- RECORDS FOR THIS TASK -
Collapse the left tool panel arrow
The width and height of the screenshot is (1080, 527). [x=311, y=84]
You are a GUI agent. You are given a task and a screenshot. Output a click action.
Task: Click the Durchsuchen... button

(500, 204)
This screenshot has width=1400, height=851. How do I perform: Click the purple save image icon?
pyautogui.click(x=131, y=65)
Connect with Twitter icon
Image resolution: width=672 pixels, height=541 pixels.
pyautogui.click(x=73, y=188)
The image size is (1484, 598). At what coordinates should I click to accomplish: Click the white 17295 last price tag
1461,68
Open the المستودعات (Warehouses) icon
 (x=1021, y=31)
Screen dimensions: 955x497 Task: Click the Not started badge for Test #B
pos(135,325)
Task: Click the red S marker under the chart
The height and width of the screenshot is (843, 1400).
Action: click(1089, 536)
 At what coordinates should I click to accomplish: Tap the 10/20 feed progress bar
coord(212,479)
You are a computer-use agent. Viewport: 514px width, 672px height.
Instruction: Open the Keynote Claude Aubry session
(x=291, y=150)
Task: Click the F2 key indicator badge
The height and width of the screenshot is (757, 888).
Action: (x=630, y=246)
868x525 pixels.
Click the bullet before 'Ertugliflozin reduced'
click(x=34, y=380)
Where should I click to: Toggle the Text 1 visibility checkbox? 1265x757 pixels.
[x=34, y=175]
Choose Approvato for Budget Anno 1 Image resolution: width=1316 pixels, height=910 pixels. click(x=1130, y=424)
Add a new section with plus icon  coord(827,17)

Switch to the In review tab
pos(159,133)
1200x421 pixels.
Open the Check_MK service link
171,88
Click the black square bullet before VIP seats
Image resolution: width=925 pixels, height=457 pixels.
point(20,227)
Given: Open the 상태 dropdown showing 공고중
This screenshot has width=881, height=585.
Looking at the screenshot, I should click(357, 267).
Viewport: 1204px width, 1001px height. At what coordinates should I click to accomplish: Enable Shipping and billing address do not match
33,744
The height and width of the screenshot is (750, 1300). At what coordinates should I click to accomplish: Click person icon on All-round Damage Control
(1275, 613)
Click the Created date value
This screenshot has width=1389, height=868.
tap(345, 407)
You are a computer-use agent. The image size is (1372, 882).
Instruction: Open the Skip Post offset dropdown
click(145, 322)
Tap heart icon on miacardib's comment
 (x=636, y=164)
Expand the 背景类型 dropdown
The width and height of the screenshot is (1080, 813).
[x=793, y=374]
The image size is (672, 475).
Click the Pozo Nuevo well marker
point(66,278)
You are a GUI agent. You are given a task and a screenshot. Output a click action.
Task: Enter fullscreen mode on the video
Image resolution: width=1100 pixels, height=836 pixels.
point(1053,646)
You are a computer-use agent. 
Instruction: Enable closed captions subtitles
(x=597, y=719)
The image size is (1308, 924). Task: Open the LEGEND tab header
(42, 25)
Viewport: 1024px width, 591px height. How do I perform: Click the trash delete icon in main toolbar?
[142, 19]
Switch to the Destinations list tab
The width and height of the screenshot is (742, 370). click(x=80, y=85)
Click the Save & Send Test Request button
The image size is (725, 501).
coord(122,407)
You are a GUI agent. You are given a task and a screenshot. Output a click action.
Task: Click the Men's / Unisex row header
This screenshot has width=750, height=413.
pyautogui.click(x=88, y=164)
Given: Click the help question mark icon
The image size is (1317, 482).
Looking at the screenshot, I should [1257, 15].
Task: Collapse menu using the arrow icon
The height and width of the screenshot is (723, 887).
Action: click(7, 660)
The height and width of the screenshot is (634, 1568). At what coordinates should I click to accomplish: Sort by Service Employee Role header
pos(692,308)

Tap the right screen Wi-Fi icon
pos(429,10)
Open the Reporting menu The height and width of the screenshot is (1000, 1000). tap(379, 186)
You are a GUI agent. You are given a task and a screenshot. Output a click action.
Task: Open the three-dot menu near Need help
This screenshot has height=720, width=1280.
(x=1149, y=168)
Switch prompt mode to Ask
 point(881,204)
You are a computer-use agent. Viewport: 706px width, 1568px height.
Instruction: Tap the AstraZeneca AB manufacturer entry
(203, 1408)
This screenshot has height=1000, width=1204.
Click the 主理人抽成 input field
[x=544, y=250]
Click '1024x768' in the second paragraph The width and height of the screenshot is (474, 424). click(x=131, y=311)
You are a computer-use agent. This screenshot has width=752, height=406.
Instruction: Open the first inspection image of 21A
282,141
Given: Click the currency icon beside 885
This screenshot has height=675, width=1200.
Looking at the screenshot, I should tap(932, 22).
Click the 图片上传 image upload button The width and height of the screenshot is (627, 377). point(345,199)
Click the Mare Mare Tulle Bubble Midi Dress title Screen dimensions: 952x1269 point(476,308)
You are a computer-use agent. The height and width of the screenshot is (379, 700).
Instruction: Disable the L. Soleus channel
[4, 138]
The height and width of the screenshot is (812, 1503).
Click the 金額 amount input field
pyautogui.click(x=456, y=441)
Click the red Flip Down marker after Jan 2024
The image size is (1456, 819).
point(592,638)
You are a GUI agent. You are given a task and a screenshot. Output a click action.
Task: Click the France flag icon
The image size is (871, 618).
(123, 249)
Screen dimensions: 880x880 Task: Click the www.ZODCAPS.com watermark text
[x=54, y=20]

- AIM -
Rewrite the material above as a numbered list, one line per item, leaving out the blank lines.

- EXERCISE OUTPUT -
1. Collapse the left tool panel arrow
2. The width and height of the screenshot is (1080, 527). [x=311, y=84]
3. You are a GUI agent. You are given a task and a screenshot. Output a click action.
4. Task: Click the Durchsuchen... button
5. (500, 204)
6. This screenshot has width=1400, height=851. How do I perform: Click the purple save image icon?
7. pyautogui.click(x=131, y=65)
8. Connect with Twitter icon
9. Image resolution: width=672 pixels, height=541 pixels.
10. pyautogui.click(x=73, y=188)
11. The image size is (1484, 598). At what coordinates should I click to accomplish: Click the white 17295 last price tag
12. 1461,68
13. Open the المستودعات (Warehouses) icon
14.  (x=1021, y=31)
15. Screen dimensions: 955x497 Task: Click the Not started badge for Test #B
16. pos(135,325)
17. Task: Click the red S marker under the chart
18. The height and width of the screenshot is (843, 1400).
19. Action: click(1089, 536)
20.  At what coordinates should I click to accomplish: Tap the 10/20 feed progress bar
21. coord(212,479)
22. You are a computer-use agent. Viewport: 514px width, 672px height.
23. Instruction: Open the Keynote Claude Aubry session
24. (x=291, y=150)
25. Task: Click the F2 key indicator badge
26. The height and width of the screenshot is (757, 888).
27. Action: (x=630, y=246)
28. 868x525 pixels.
29. Click the bullet before 'Ertugliflozin reduced'
30. click(x=34, y=380)
31. Where should I click to: Toggle the Text 1 visibility checkbox? 1265x757 pixels.
32. [x=34, y=175]
33. Choose Approvato for Budget Anno 1 Image resolution: width=1316 pixels, height=910 pixels. click(x=1130, y=424)
34. Add a new section with plus icon  coord(827,17)
35. Switch to the In review tab
36. pos(159,133)
37. 1200x421 pixels.
38. Open the Check_MK service link
39. 171,88
40. Click the black square bullet before VIP seats
41. Image resolution: width=925 pixels, height=457 pixels.
42. point(20,227)
43. Given: Open the 상태 dropdown showing 공고중
44. This screenshot has width=881, height=585.
45. Looking at the screenshot, I should click(357, 267).
46. Viewport: 1204px width, 1001px height. At what coordinates should I click to accomplish: Enable Shipping and billing address do not match
47. 33,744
48. The height and width of the screenshot is (750, 1300). At what coordinates should I click to accomplish: Click person icon on All-round Damage Control
49. (1275, 613)
50. Click the Created date value
51. This screenshot has width=1389, height=868.
52. tap(345, 407)
53. You are a computer-use agent. The image size is (1372, 882).
54. Instruction: Open the Skip Post offset dropdown
55. click(145, 322)
56. Tap heart icon on miacardib's comment
57.  (x=636, y=164)
58. Expand the 背景类型 dropdown
59. The width and height of the screenshot is (1080, 813).
60. [x=793, y=374]
61. The image size is (672, 475).
62. Click the Pozo Nuevo well marker
63. point(66,278)
64. You are a GUI agent. You are given a task and a screenshot. Output a click action.
65. Task: Enter fullscreen mode on the video
66. Image resolution: width=1100 pixels, height=836 pixels.
67. point(1053,646)
68. You are a computer-use agent. 
69. Instruction: Enable closed captions subtitles
70. (x=597, y=719)
71. The image size is (1308, 924). Task: Open the LEGEND tab header
72. (42, 25)
73. Viewport: 1024px width, 591px height. How do I perform: Click the trash delete icon in main toolbar?
74. [142, 19]
75. Switch to the Destinations list tab
76. The width and height of the screenshot is (742, 370). click(x=80, y=85)
77. Click the Save & Send Test Request button
78. The image size is (725, 501).
79. coord(122,407)
80. You are a GUI agent. You are given a task and a screenshot. Output a click action.
81. Task: Click the Men's / Unisex row header
82. This screenshot has width=750, height=413.
83. pyautogui.click(x=88, y=164)
84. Given: Click the help question mark icon
85. The image size is (1317, 482).
86. Looking at the screenshot, I should [1257, 15].
87. Task: Collapse menu using the arrow icon
88. The height and width of the screenshot is (723, 887).
89. Action: click(7, 660)
90. The height and width of the screenshot is (634, 1568). At what coordinates should I click to accomplish: Sort by Service Employee Role header
91. pos(692,308)
92. Tap the right screen Wi-Fi icon
93. pos(429,10)
94. Open the Reporting menu The height and width of the screenshot is (1000, 1000). tap(379, 186)
95. You are a GUI agent. You are given a task and a screenshot. Output a click action.
96. Task: Open the three-dot menu near Need help
97. This screenshot has height=720, width=1280.
98. (x=1149, y=168)
99. Switch prompt mode to Ask
100.  point(881,204)
101. You are a computer-use agent. Viewport: 706px width, 1568px height.
102. Instruction: Tap the AstraZeneca AB manufacturer entry
103. (203, 1408)
104. This screenshot has height=1000, width=1204.
105. Click the 主理人抽成 input field
106. [x=544, y=250]
107. Click '1024x768' in the second paragraph The width and height of the screenshot is (474, 424). click(x=131, y=311)
108. You are a computer-use agent. This screenshot has width=752, height=406.
109. Instruction: Open the first inspection image of 21A
110. 282,141
111. Given: Click the currency icon beside 885
112. This screenshot has height=675, width=1200.
113. Looking at the screenshot, I should tap(932, 22).
114. Click the 图片上传 image upload button The width and height of the screenshot is (627, 377). point(345,199)
115. Click the Mare Mare Tulle Bubble Midi Dress title Screen dimensions: 952x1269 point(476,308)
116. You are a computer-use agent. The height and width of the screenshot is (379, 700).
117. Instruction: Disable the L. Soleus channel
118. [4, 138]
119. The height and width of the screenshot is (812, 1503).
120. Click the 金額 amount input field
121. pyautogui.click(x=456, y=441)
122. Click the red Flip Down marker after Jan 2024
123. The image size is (1456, 819).
124. point(592,638)
125. You are a GUI agent. You are given a task and a screenshot. Output a click action.
126. Task: Click the France flag icon
127. The image size is (871, 618).
128. (123, 249)
129. Screen dimensions: 880x880 Task: Click the www.ZODCAPS.com watermark text
130. [x=54, y=20]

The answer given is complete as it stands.